## LISTE DES TÂCHES
[a] D'après la critique de disque, à quel âge Mozart a-t-il écrit le singspiel Bastien et Bastienne ?
[b] Relevez dans la critique de disque tous les titres des enregistrements antérieurs d'Ian Page consacrés au jeune Mozart chez le même éditeur.

## TEXTE PRÉSENTÉ
--------------------------------

Anna Lucia Richter (Bastienne, l’Ange), Alessandro Fisher (Bastien), Darren Jeffery (Colas), Jacques Imbrailo (l’Âme), The Mozartists, dir. Ian Page.
Signum Classics 547 (1 CD). 2018. 66’. Notice en anglais. Distr. UVM Distribution.
Ian Page poursuit, chez le même éditeur, son exploration du jeune Mozart, avec des bonheurs divers : il nous avait séduit dans Mithridate et, surtout, Il re pastore, mais sa récente Zaïde a été beaucoup moins bien reçue (sont aussi disponibles Apollo et Hyacinthus, Il sogno di Scipione et Die Schuldigkeit des ersten Gebots). Procédant cette fois à rebours de la chronologie, il s’attaque au singspiel Bastien et Bastienne (écrit à douze ans, en 1768), qu’il complète par la Musique funèbre (ou, plutôt, la « Cantate de la Passion » K. 42) composée un an plus tôt, laquelle a donné lieu à une légende : curieux de vérifier la réputation de prodige du petit Amadeus, l’archevêque Schrattenbach l’aurait enfermé à clef avec mission de composer un oratorio dans un temps imparti ! Page retranche cependant de la partition le chœur final, considéré comme plus tardif – et il est possible, d’ailleurs, que toute la cantate, d’une grande maturité de ton, ait été révisée vers 1775. Pareillement, c’est la version originale de Bastien qui est ici donnée – laquelle ne diffère de celle révisée un an plus tard que par le texte de la fameuse « invocation » de Colas. On retrouve ici l’atout majeur des disques enregistrés par The Mozartists : indéniable souplesse et tendresse de la battue, toujours très élastique dans ses rebonds et qui, pourrait-on dire, « respire le chant », fraîcheur d’un orchestre homogène sans être incolore. En revanche, manque toujours un sens plus affûté des contrastes, des accents, de l’expression. Ce défaut se voit accusé par le choix d’une soprano à la voix de fillette (et aux aigus bien droits, dans la cantate) comme d’un Colas bougonnant et court de graves. Le ténor, Fisher, élégant bien qu’un peu mince, s’en sort mieux, tandis que le baryton Imbrailo (récemment acclamé pour son incarnation de Billy Budd dans le DVD BelAir Classiques) fait montre de beaucoup de sensibilité, mais devrait veiller à nous épargner les effets de sanglot sur les attaques, dans sa première scène. Un disque trop fade, donc, qui ne détrône pas les versions de Marriner (Grabmusik, Philips, 1988) et Schoener (Bastien et Bastienne, EMI, 1976).

--------------------------------

## DONNÉES FOURNIES
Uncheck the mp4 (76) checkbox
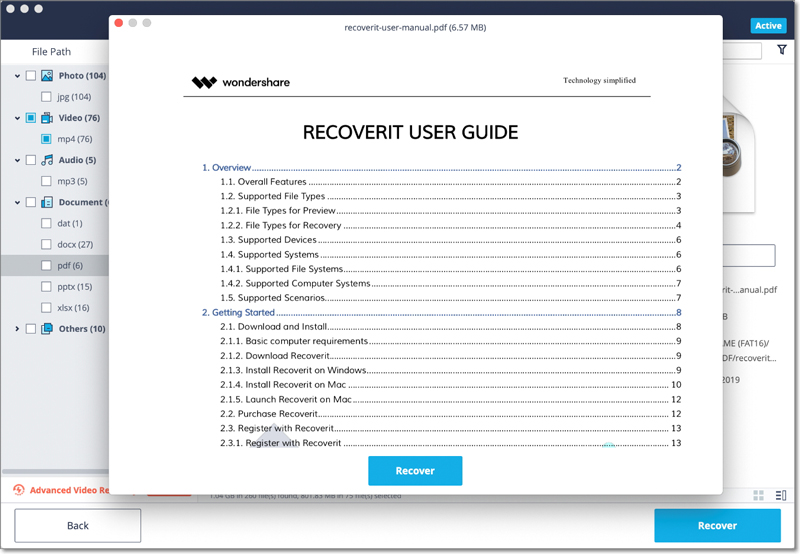(x=46, y=139)
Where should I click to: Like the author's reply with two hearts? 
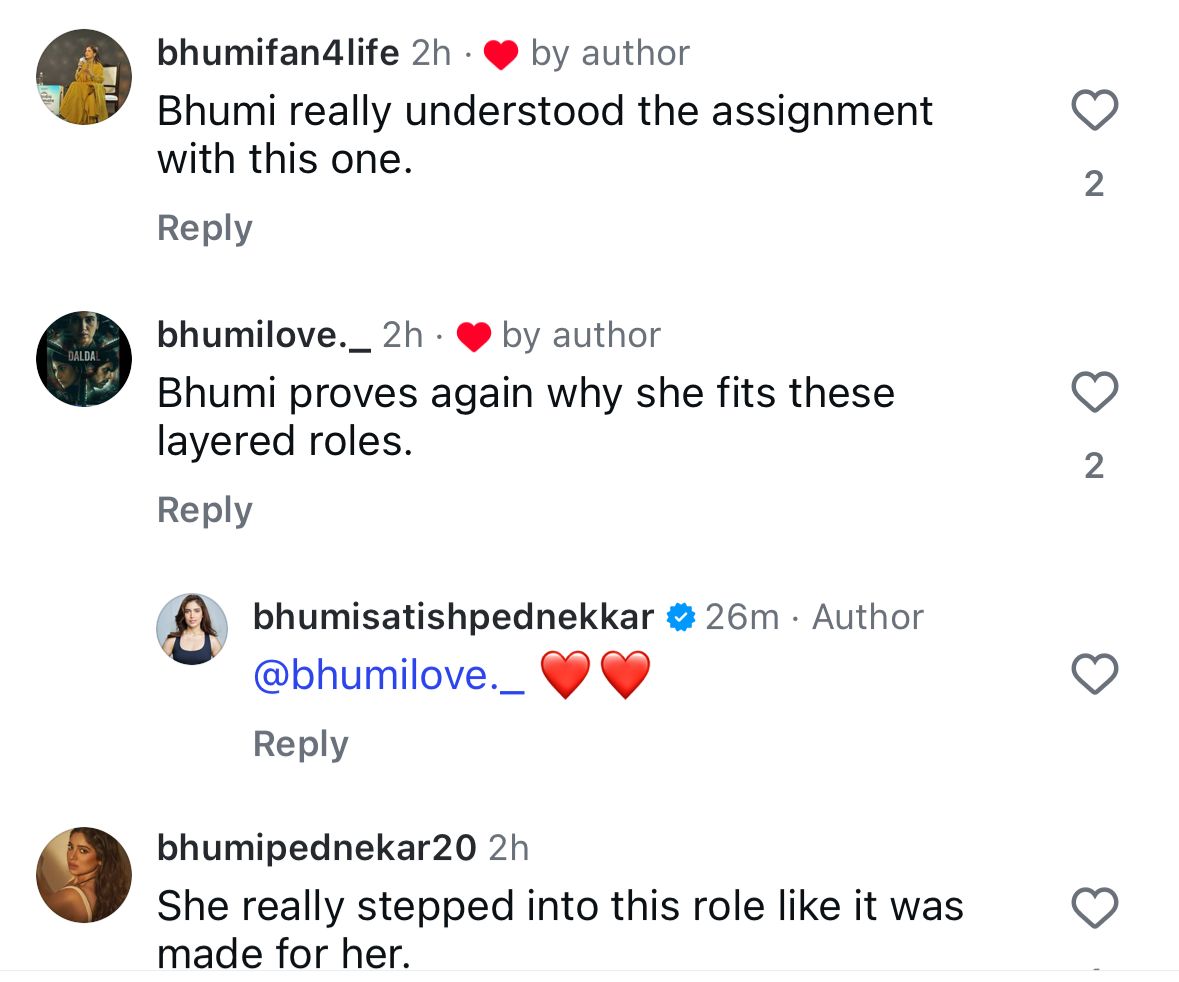point(1094,674)
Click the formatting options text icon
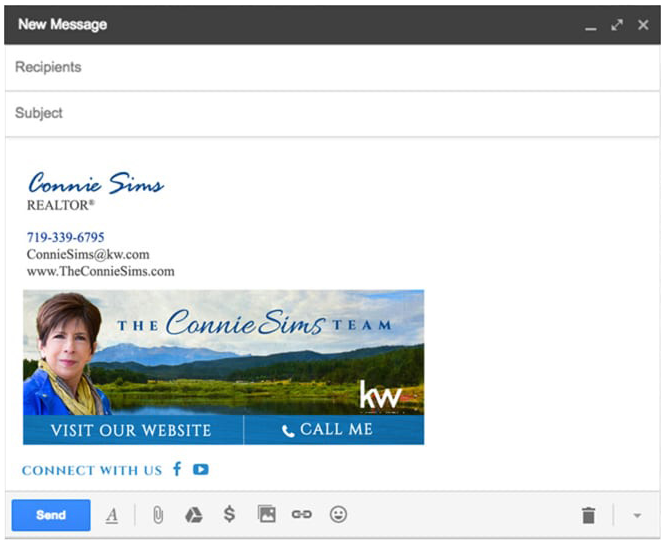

--------------------------------

## RÉPONSES PAR TÂCHE
[a] À douze ans, en 1768.

[b]
- Mithridate
- Il re pastore
- Zaïde
- Apollo et Hyacinthus
- Il sogno di Scipione
- Die Schuldigkeit des ersten Gebots